Any object matching the Serializer protocol can be used:

from remote_store.ext.dagster import Serializer, dagster_io_manager


class MsgpackSerializer:
    extension = ".msgpack"

    def serialize(self, obj):
        import msgpack
        return msgpack.packb(obj)

    def deserialize(self, data):
        import msgpack
        return msgpack.unpackb(data)


mgr = dagster_io_manager(store, serializer=MsgpackSerializer())

Path generation

Storage paths are derived automatically from Dagster asset keys and partition keys:

Asset key Partition Path
["raw", "events"] (none) raw/events.pkl
["raw", "events"] "2026-01" raw/events/2026-01.pkl
["report"] (none) report.pkl

The Store's root_path acts as a namespace prefix — it is not embedded in the path.

Multi-partition loading

When a downstream asset consumes multiple partitions of an upstream asset (e.g. a time-window aggregation), load_input automatically returns a dict[str, Any] mapping each partition key to its deserialized object.
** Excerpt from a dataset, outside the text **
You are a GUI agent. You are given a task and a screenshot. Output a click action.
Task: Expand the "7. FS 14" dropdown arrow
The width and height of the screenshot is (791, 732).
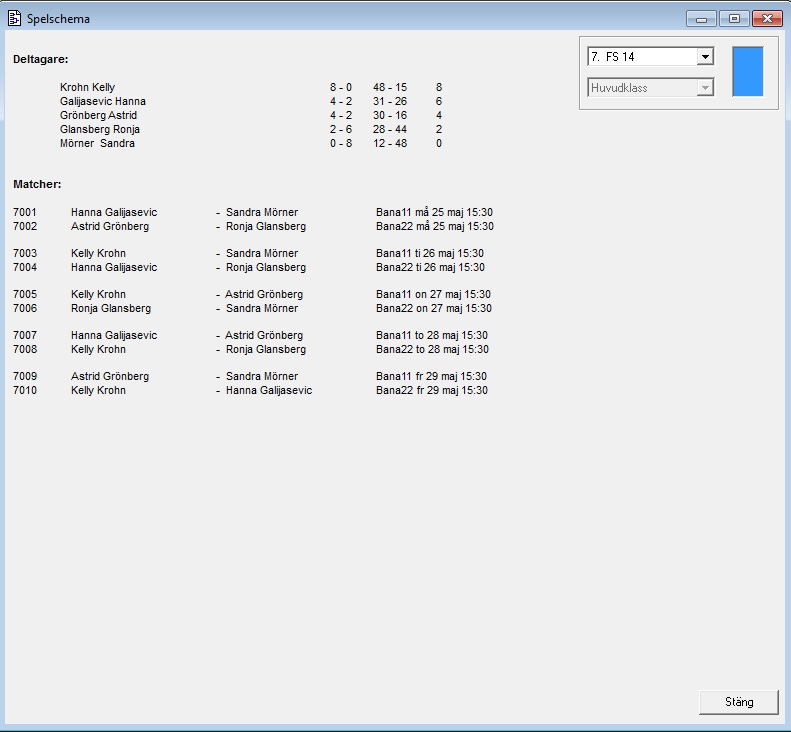click(x=705, y=57)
from dagster import (  # noqa: F811
    AssetIn,
    Definitions,
    MonthlyPartitionsDefinition,
    TimeWindowPartitionMapping,
    asset,
    io_manager,
)

from remote_store import Store  # noqa: F811
from remote_store.backends import LocalBackend
from remote_store.ext.dagster import dagster_io_manager  # noqa: F811

monthly = MonthlyPartitionsDefinition(start_date="2026-01-01")

@io_manager
def my_io_manager() -> IOManager:
    store = Store(LocalBackend(root="/data/dagster"))
    return dagster_io_manager(store, serializer="json")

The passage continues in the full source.